ANTENA @ MDW ART FAIR, April 23-24, 2011

Wednesday, April 13, 2011

Tuesday, April 12, 2011

Antena @ The MDW Fair

The MDW Fair: visual arts landing in Chicago

CHICAGO: threewalls, Roots and Culture and Public Media Institute announce The MDW Fair, a gathering of alternative art initiatives, spaces, galleries and artist groups from the Chicago metropolitan area. Held April 22-23, 2011 at The Iron Studios, 3636 S. Iron Street, The MDW Fair will demonstrate the diversity, strength and vision of the people/places making it happen in the art ecology of our region.

The fair features for-profit, 501(c)3, and commercial and unincorporated galleries, independent curatorial projects and publishers and media groups in over 25,000 square feet of exhibition space that includes a 10,000 square foot sculpture garden with work by local artists. The MDW Fair is a manifestation of the collective spirit behind the region's most innovative visual cultural organizers, focusing on the breadth of work done here by artists and arts-facilitators alike.
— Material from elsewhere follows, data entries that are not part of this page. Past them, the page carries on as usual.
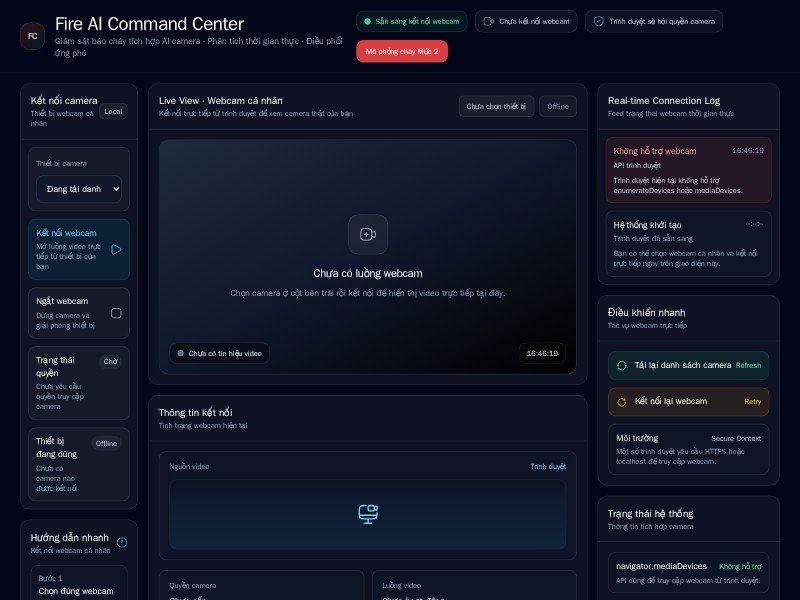Screen dimensions: 800x600
Task: Click the Sẵn sàng kết nối webcam status chip
Action: pos(411,21)
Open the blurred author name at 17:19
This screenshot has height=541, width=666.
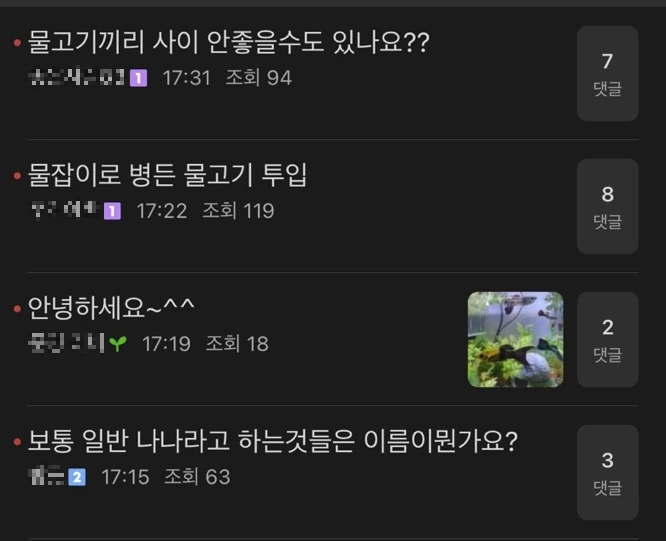66,343
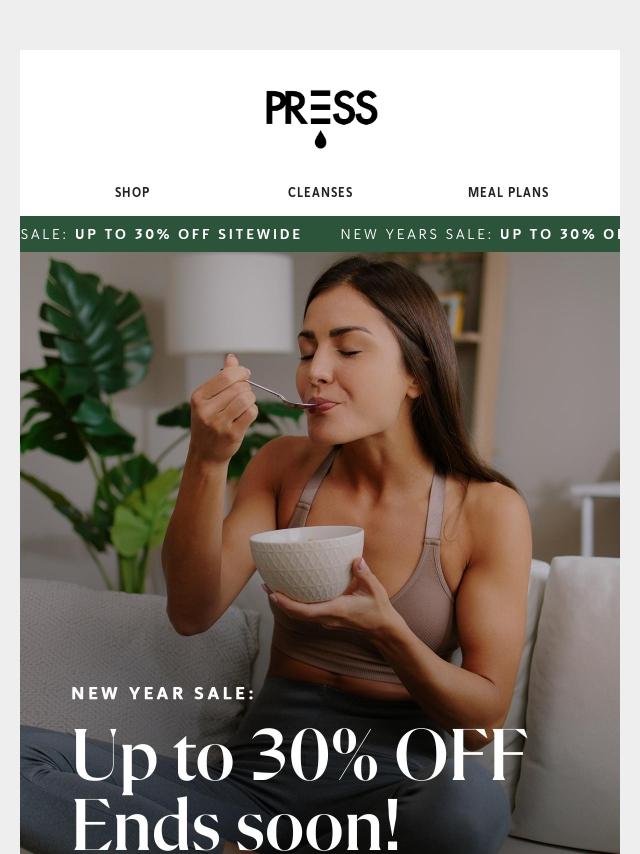Click the cut-off "UP TO 30% O" text at the banner's right edge
Viewport: 640px width, 854px height.
(x=559, y=234)
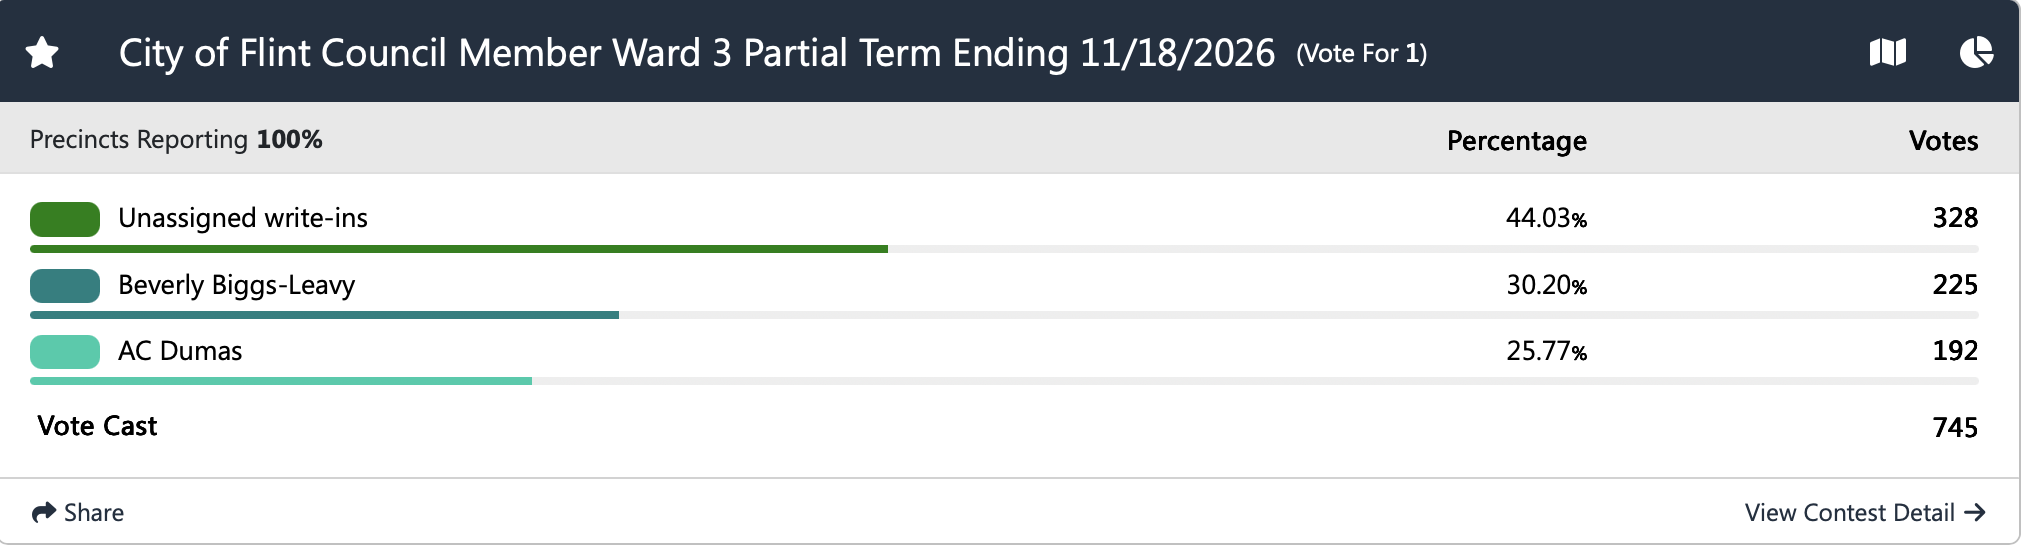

Participants include: threewalls, Roots and Culture, Reuben Kincaid, ebersmoore, OxBow, Heaven Gallery, Antenna, Roxaboxen, Regional Relationships, The Suburban, ACRE, Iceberg Projects, The Post Family, Western Exhibitons, 65GRAND and more.

The MDW Fair

Saturday and Sunday April 23-24, 2011

3636 S. Iron Street
Chicago, IL 60609



Saul Aguirre is a Chicago Based artist born in Mexico City. He has been considered a standout at NEXT 2010 Chicago by PEDRO VÉLEZ who is an artist and critic living in Chicago. Saul used real manacles, to remind people of the reality of being picked up by the police during a live spectacle, and captivated people with his small drawings. Saul has been exhibiting Nationally and Internationally, in several Museums and Galleries since 1990.

Sebastian Alvarez
, born in Lima, Peru, is an interdisciplinary performance artist, who is interested in transforming his personal vision into social responsibility with new cultural imperatives that include a renewed sense of community, an ecological reintegration, and greater access to the mythic and archetypal bases of bio-restoration.

Arielle Bielak is an integrative minded collaborationist living and working in Chicago; circa 2005. By day, she works as a program coordinator, teaching artist, writer and curator at the esteemed and astounding Marwen. By night she concocts real live performance art and other Objects. She makes art chiefly to be in direct and ecstatic participation with the joy and wonder of living and understanding life. Photography has been a dominant force in Arielle's life, beginning about 13 years after she was born-at-home in Damascus, Maryland. This medium followed her through her studies at the Johnston Center for Integrative Studies (Redlands, CA). Photography took center stage in her studies in Florence, Italy, and then on through a career as a mental health advocate and organizer on tour with Warped, Take Action, and Plea for Peace. She was doggedly photographing as an employee of the Big Apple Circus (NYC-Based) in 2004. In May of 2005, she and her one suitcase and her Nikon D70 arrived in Chicago. Currently, Arielle is organizing her first apartment-style exhibition set to open in the magnificent Pilsen on Tuesday, June 7, with an promising group exhibition entitled Mothers. You are invited.

Miguel Cortez is an artist/curator living in Chicago and born in Guanajuato, Mexico. He has studied filmmaking at Columbia College and art at the School of the Art Institute of Chicago. He currently runs Antena, an alternative art space located in Chicago's Pilsen neighborhood. His artwork has been shown at Gallery 414 in Fort Worth, Texas, at the Krannert Museum and at the National Museum of Mexican Art in Chicago. Other shows included exhibits in Dallas at Mighty Fine Arts Gallery, Glass Curtain Gallery and at VU Space in Melbourne, Australia. Upcoming shows include a two person show with Saul Aguirre at Carlos & Dominguez Art Gallery.